Professional pugilist Andre Ward knows hoops almost as well as he knows the Sweet Science.
by Branden J. Peters
When he’s not putting in work in the ring, Andre Ward, the WBC and WBA super middleweight champion, and quite possibly the best pound-for-pound boxer around, catches as many Golden State Warriors games as he can. We caught up with Ward, a big fan of hoops and an endorser of Jordan Brand, to talk roundball.
SLAM: When you boxed in the 2004 Olympics, did you get a chance to watch the US hoops squad play?
Andre Ward: We saw those guys at the Opening Ceremonies and that was the only interaction we had with them. I’m going to be real about it, they weren’t too welcoming. Certain guys didn’t give us the time of day. I don’t know why, but I’ve never forgotten that and that really fueled the team I was on to go out there and make a name for ourselves.

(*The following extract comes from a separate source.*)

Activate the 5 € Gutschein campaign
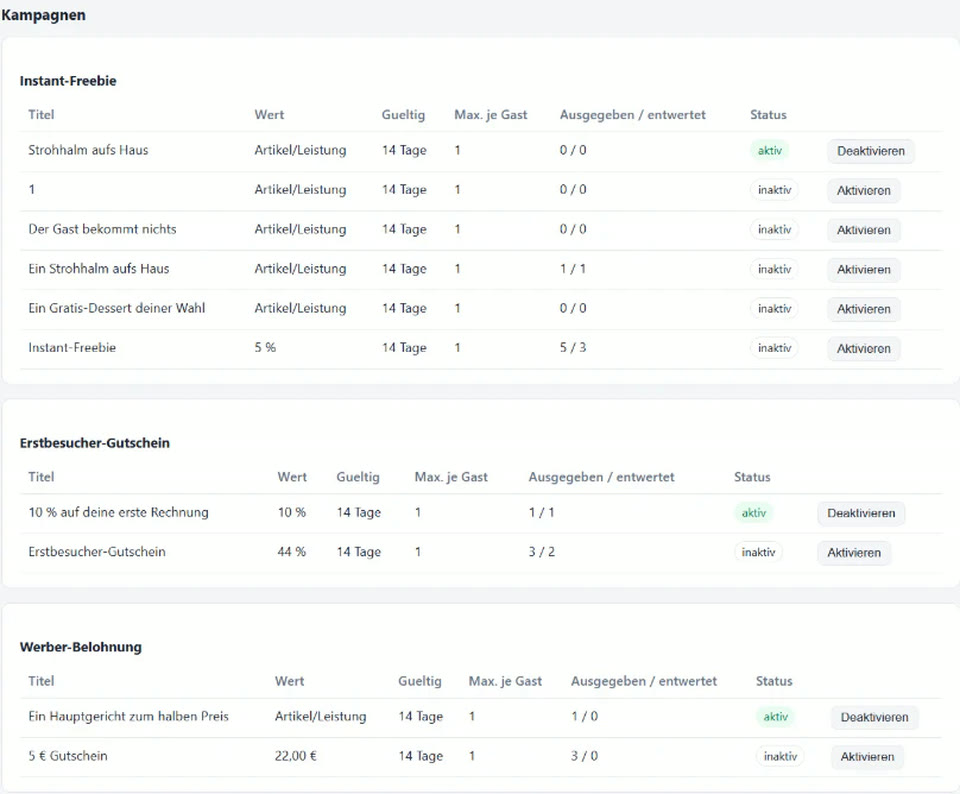The width and height of the screenshot is (960, 794). (867, 757)
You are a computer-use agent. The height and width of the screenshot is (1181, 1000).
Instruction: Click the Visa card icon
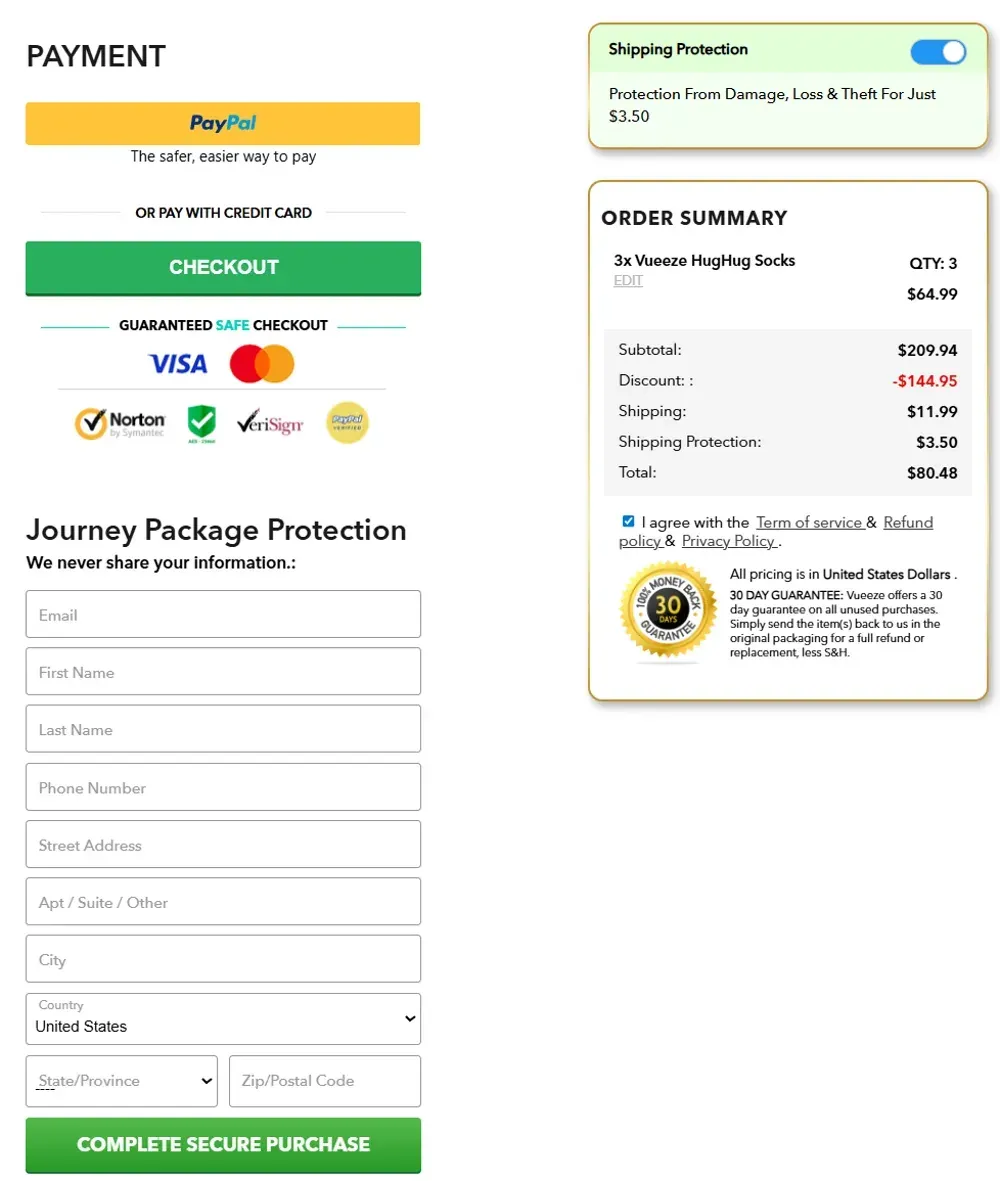click(x=177, y=364)
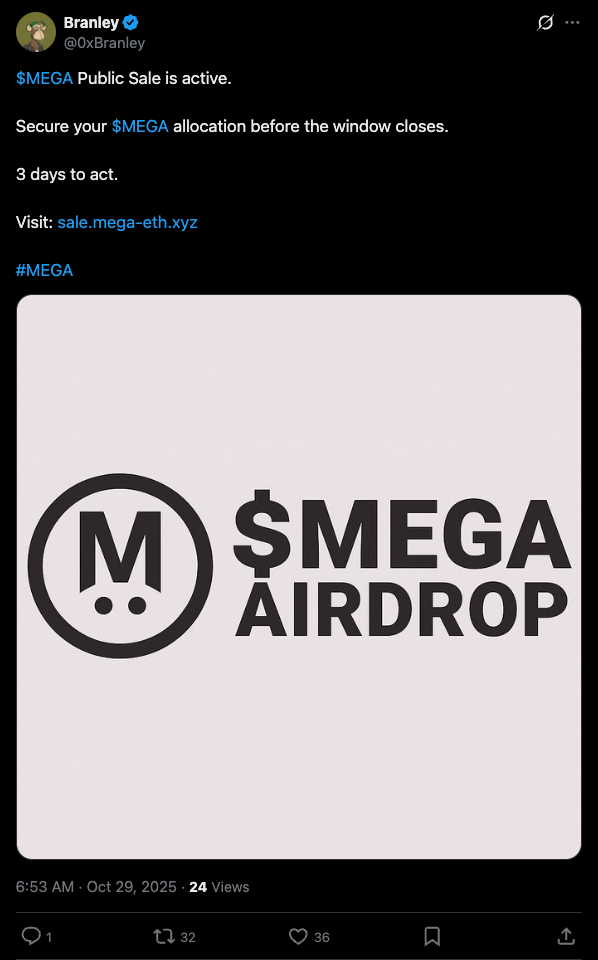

SLAM: How does it feel to be a boxer endorsed by Jordan Brand?
AW: It’s a big deal in a lot of different ways. Historically within this company, [Michael] Jordan has the final say on whoever gets signed and he just doesn’t pick up anybody. The staff gave me a shot and welcomed me with open arms as an Olympic Gold medalist that was unproven as a professional. We took a couple years off and now that I’m reaching my prime, I think I’m an even stronger representative for the brand now.
SLAM: You tweet (@andreward) a lot about the Warriors. What do you think of Golden State’s chances this year with the new additions to the team?
AW: We just need everybody to stay healthy and hope that the new players keep gelling.
SLAM: Being that you’re from Oakland, how do you feel about the Warriors moving to San Francisco in a couple years?
AW: I’m not happy about it at all, but I understand it is a business and I’m still going to support those guys, whether they are playing in San Francisco or Oakland.
SLAM: When you fought Chad Dawson in Oakland earlier this year, I noticed Monta Ellis was front and center cheering you on. Are you guys cool?
AW: We definitely got to know each other during his stint at Golden State. He always came out and supported me at my fights, and I did the same when I could at his games. I didn’t get a chance to see him that night, but my family members told me he was screaming and going crazy for me and that meant a lot to me.
SLAM: Outside of Floyd Mayweather Jr and Manny Pacquiao, a lot of the general public is unaware of current boxing talent. Why do you think that’s the way it is?
AW: Some of it is the way the sport is covered. When a casual fan reads a column or sees a video clip from a boxing journalist and it’s all negative, then that person is not going to be interested in coming back and tuning in. Even on pay-per-views, some of the commentators are always negative. It kind of turns people away from the sport. We go through our ups and downs, but boxing is here to stay. Guys like myself, Adrien Broner and a slew of other young guys are right on the cusp of moving into that pound-for-pound slot right after Floyd Mayweather and Manny Pacquiao leave the sport.